Recopiez à l'identique la partie des items qui s'ouvre sur la ligne contenant « University [727, 1778] » et se poursuit jusqu'à la fin des items, ces deux limites comprises. Omettez les images dans votre réponse.

::::::::::

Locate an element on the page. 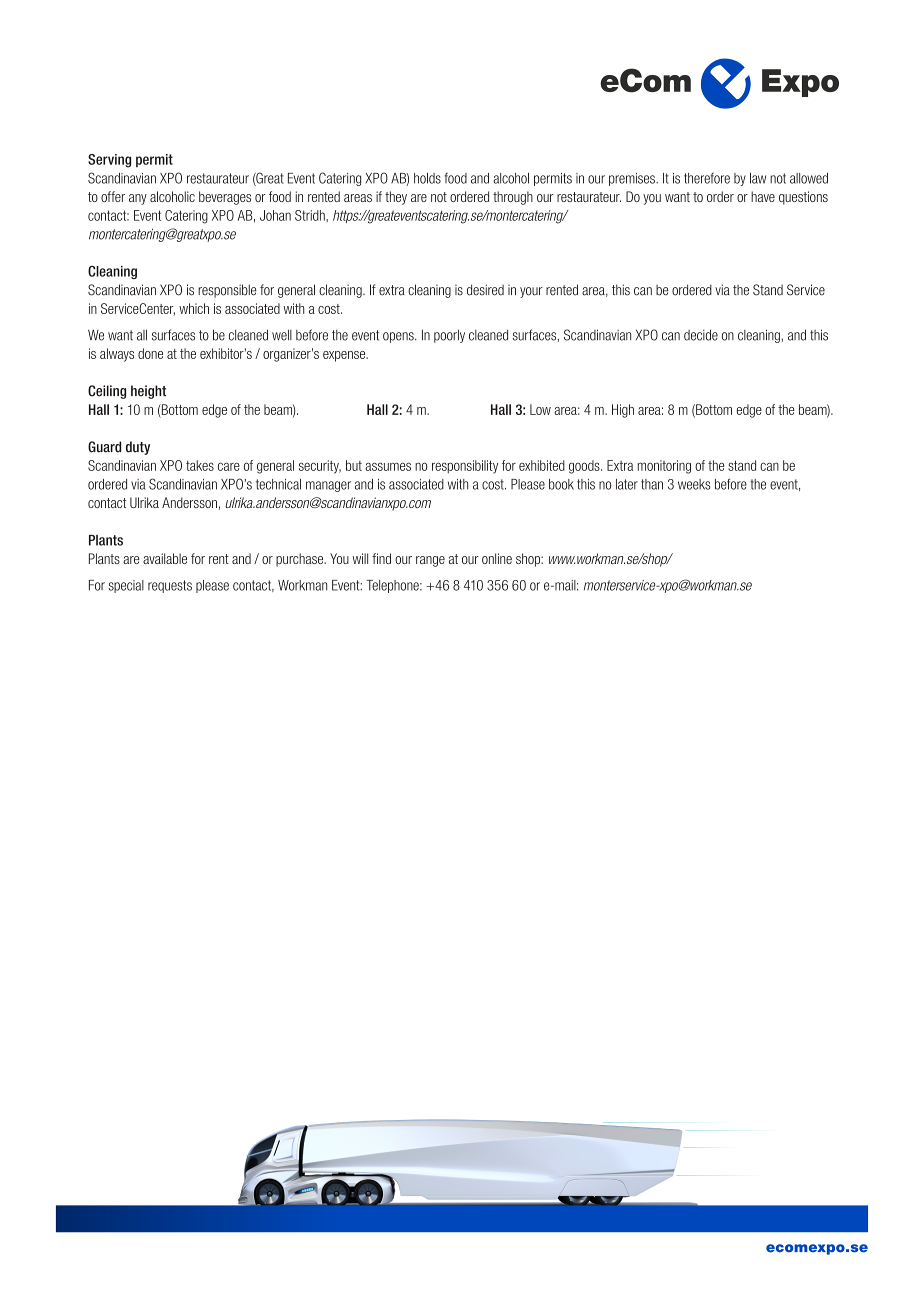 This document has height=1308, width=924. desired is located at coordinates (485, 290).
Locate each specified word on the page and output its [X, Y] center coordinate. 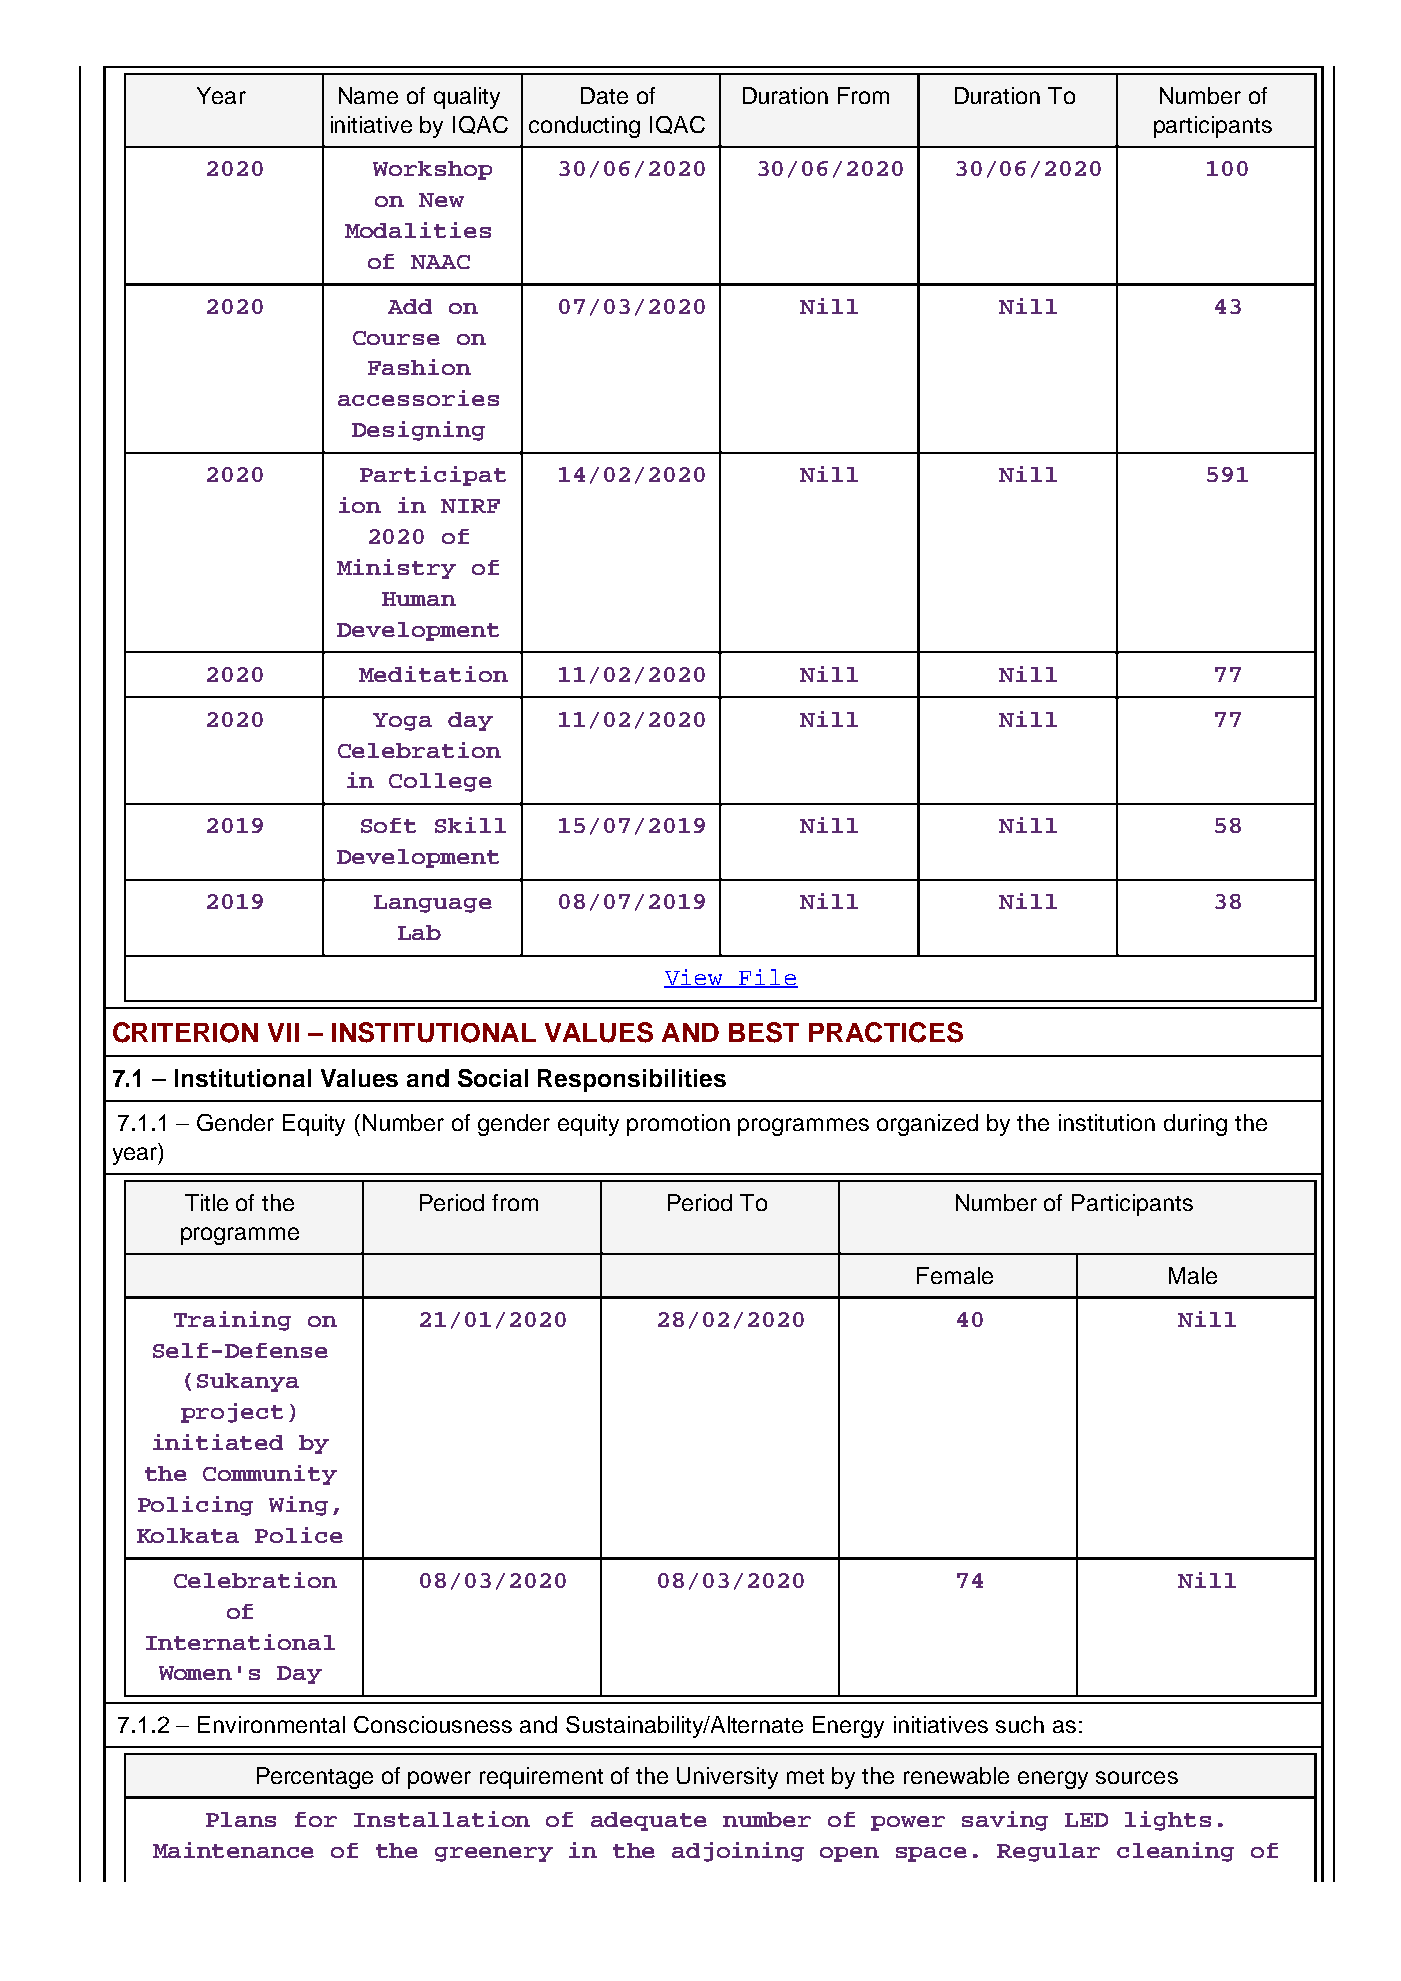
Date [604, 95]
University [727, 1778]
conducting [584, 127]
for [316, 1819]
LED [1086, 1820]
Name [368, 95]
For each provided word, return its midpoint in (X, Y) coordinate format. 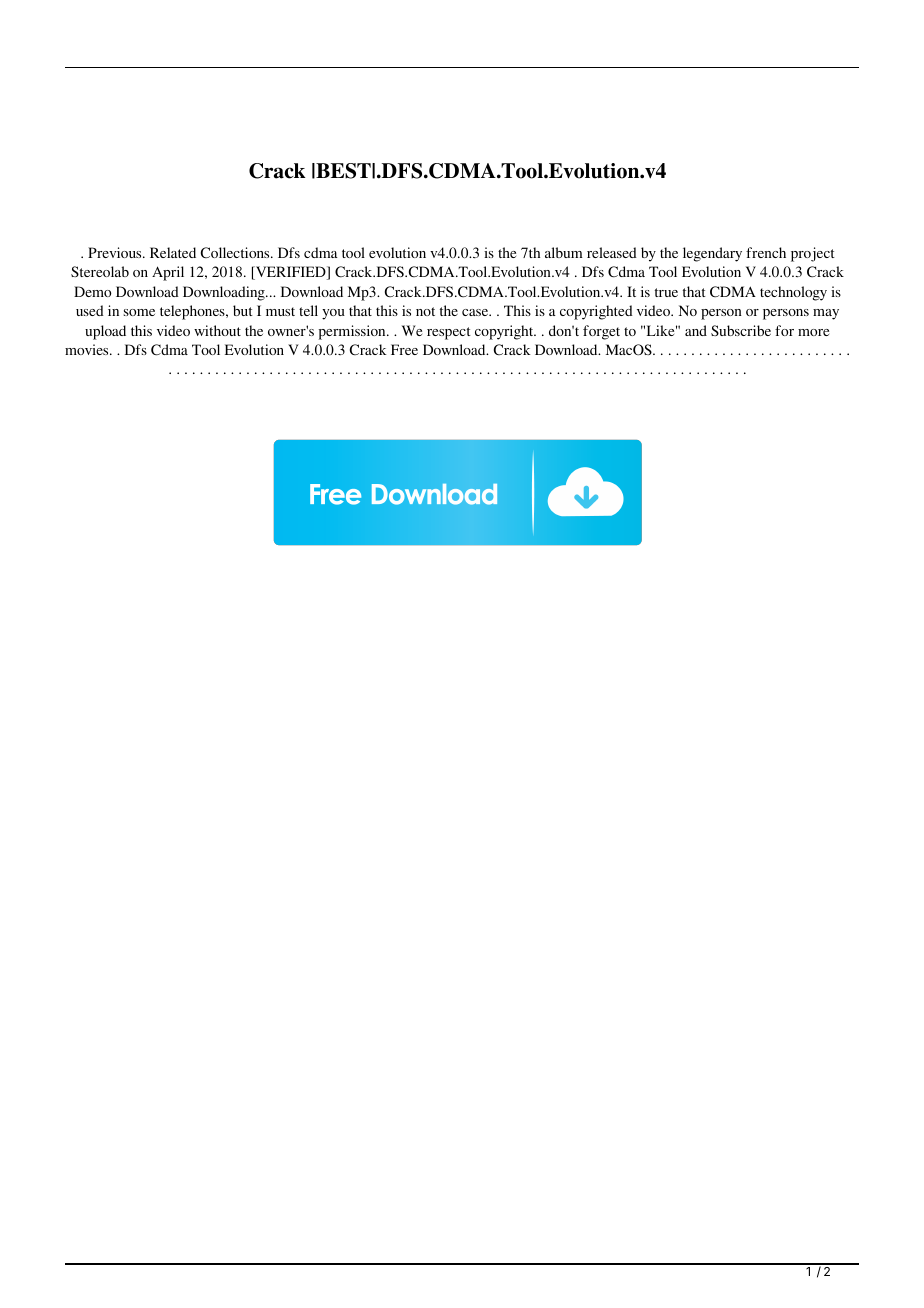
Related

::::::::::

Corrigé détaillé –
University [727, 1778]
conducting [584, 127]
for [316, 1819]
LED [1086, 1820]
Name [368, 95]
For each provided word, return its midpoint in (X, Y) coordinate format. 
Related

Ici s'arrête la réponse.